Kinley was notably better with Miami than he had showed with the Twins. In parts of two seasons at Miami’s major league level, he pitched in 61 games and went 3-1 with a 4.11 ERA and 55 K’s in 56 1/3 innings. On the downside, Kinley’s 6.32 BB/9 was a little daunting, offsetting his solid 7.74 H/9 for a troubling 1.56 WHIP.
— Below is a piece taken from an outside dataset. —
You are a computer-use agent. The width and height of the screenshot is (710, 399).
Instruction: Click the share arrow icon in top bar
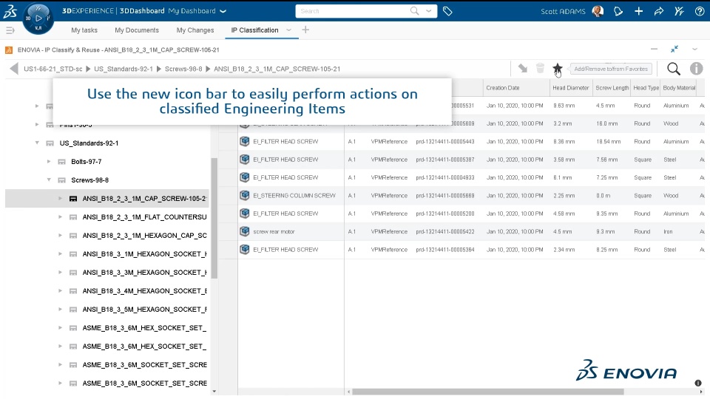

Kinley joins the Colorado Rockies through the waiver system, clearing a spot on the Marlins 40-man roster with the rule 5 draft quickly approaching. The move indicates that Miami will be a player at the close of the Winter Meetings. Rockies GM Jeff Bridich summed up his feelings about Kinley:
"We had interest in Tyler a few years ago in trying to trade for him. We’ve thought highly of him for a number of years."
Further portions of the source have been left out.